5 November 1915

Peirs_Le_1915-11-05_01 Peirs_Le_1915-11-05_02

Peirs_Le_1915-11-05_03 Peirs_Le_1915-11-05_04

Transcription

8th Queens
B. E. F.
5.11.1915.

My dear Father,

Many thanks for your letter received to-day & for the copy of Glad’s, also for Mother’s & two parcels of socks & mittens & a further parcel of eatables from yourself.

I ought at this moment to be in the trenches as the Battalion we relieve was to stay in longer, but owing to the filthy weather & the rotten state of the trenches they came out early & we relieved them yesterday. I stayed behind as I am at the moment on a special job which is really policeman’s work, being in charge of a number of posts on the local roads to hold up everyone & examine their passes & send in anyone who cannot account for himself satisfactorily for further examination.

Of course one can’t take orders too literally or half the army would now be languishing in gaol as none of them worry about passes, but we have got a civilian or two & may have more before the evening is out. It started at 9 last night & we chuck it at 9 to-night & I am going up to the trenches to-morrow

I had a Divisional car to go about in & it was just as well as it took me over 5 hours last night to get round my section even in that, & a little less this morning. The roads in places are awful & it is amazing how the cars stand it, & of course some of the posts were placed, so that we could only get to them by wading through thick mud, so I had a cheery time slushing about last night. Some of the post commanders were rather too zealous & were quite prepared to arrest the G. O. C. if he appeared. One of them did arrest a Gunner brigade major & send him back for identification to Hqrs & I met him afterwards & he didn’t like it a bit.

However he will take a pass with him in future. As the regiment we relieve has come back into our camp, I was rather at a loss where to go when not on my rounds, but I have attached myself to our quartermaster (Who stays back here & sends up the rations from here) & am consequently very comfortable.

Owing to Court Martials & arrange-ments for to-day’s show I have hardly seen anything of the regiment or our new C. O. since he joined. He is a very strict disciplinarian & I am afraid will be rather too much so, as the old sort of discipline is to my mind not required by the new army, or any how not by our men. They have got enough to put up with without bothering them with small details. However we shall see how he goes on. Certainly the drafts that have come to us from the 3rd Battln. which were trained when he was adjutant are jolly good & he will wake us all up.

Love to all

from Jack.


Commentary

Peirs finds himself out of the trenches in this letter. The rest of his battalion went up the line to relieve the East Surreys, their position approximately 3/4 of a mile west of Dickebusch, Belgium. For the next four days the 8th Queens would be in the line and then rotated out.
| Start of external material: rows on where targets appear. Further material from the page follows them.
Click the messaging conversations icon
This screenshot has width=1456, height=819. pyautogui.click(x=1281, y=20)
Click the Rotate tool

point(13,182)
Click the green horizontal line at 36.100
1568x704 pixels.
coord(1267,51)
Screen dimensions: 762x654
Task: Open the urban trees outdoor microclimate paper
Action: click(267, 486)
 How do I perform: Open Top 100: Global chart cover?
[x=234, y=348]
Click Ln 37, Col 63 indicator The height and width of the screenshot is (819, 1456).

For the moment, and in this letter, Peirs is doing a type of provost duty behind the lines managing checkpoints, a task which he accepts as necessary, but does not like at all.

When we last heard about Peirs’s new commanding officer, Lt. Col. A.M. Tringham, he was pleased with his selection. In four days, though, his mind had changed slightly as he found him to be a bit of a martinet. In this letter he makes a distinction between the old army and the new army that is somewhat revealing writing of his C.O.:

He is a very strict disciplinarian & I am afraid will be rather too much so, as the old sort of discipline is to my mind not required by the new army, or any how not by our men. They have got enough to put up with without bothering them with small details.

The men of his battalion were volunteer civilians mostly who were not of, what he calls,  the ‘old sort’ of British soldier, who put up with rigid discipline as part of their profession. Peirs had a more pragmatic approach to military leadership understanding and accepting the value of some military discipline, but also understanding that rigidity bred resentment in his men. In this letter, he is clearly worried that his new C.O.’s leadership style was rubbing the men the wrong way.